Over the past few years, CATIA, Solidworks, Ansys and dozens of other design and engineering analysis software have made it possible to speed up the design process for aircraft.

But the problem has been these are all distinct software applications. Sure, like with SAP R/3 HANA for business processes there is some handover, some flow and some integration, but the sheer complexity of taking distinct components and turning them into a reliably functioning aircraft is daunting. What I imagine has happened is that the capabilities offered by these systems have been tightly integrated into a single virtual environment, which can end to end show how components interact with each other, the flight regime, how changes to one impact the whole system. I also suspect there have been breakthroughs in the way this information is presented to engineers and the way they interact with the environment. This has made it easier to test how existing components will interact with new ones, how changes made will respond to the real world. This virtual environment where it all happens has been built up over decades of data from real world tests and experience, as well as mathematical modelling.

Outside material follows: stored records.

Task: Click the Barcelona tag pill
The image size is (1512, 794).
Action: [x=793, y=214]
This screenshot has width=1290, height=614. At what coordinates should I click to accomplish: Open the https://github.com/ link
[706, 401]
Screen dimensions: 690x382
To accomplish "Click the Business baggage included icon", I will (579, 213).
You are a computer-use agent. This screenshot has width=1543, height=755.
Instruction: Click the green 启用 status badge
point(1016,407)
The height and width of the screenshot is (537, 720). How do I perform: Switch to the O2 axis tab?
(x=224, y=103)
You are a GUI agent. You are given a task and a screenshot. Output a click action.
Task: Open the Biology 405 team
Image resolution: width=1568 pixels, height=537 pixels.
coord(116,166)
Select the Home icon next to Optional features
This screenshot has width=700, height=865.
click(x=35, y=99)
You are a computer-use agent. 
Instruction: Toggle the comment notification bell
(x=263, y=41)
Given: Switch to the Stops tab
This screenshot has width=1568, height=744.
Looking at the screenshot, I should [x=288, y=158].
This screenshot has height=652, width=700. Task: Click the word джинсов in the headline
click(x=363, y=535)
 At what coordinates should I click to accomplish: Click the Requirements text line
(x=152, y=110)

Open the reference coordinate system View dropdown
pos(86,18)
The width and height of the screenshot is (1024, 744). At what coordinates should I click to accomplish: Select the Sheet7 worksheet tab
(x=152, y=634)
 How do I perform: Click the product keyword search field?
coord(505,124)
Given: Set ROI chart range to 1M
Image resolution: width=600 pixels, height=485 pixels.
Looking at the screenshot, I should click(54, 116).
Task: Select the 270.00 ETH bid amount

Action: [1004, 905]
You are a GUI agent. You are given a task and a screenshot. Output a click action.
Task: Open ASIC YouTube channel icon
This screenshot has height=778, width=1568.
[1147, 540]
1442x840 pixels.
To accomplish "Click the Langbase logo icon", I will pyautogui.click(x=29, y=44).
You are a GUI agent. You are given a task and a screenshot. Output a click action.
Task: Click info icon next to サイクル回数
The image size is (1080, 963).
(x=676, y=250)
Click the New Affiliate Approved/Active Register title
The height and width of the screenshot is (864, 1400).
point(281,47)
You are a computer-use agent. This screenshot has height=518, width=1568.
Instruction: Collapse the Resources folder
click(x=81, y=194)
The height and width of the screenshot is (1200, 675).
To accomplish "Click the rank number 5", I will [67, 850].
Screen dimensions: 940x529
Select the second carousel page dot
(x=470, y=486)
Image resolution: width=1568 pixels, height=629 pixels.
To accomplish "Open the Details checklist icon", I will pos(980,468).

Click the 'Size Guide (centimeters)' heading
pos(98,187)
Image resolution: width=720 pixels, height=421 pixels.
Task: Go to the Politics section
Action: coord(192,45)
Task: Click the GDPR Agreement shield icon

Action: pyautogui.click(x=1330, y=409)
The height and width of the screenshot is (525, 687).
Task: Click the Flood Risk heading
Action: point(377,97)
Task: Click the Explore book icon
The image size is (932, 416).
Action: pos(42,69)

And that leads me to another potential breakthrough: the way this program is managed, the tools and thinking used. If you suddenly have this new capability to design in the virtual world, you will be more likely to take risks, to push designs without worrying about blowing the budget with sub scale, real world prototypes. You can simply push the nevelope harder, faster and cheaper.

This is what I suspect has happened. And this is before we even talk about digital manufacturing.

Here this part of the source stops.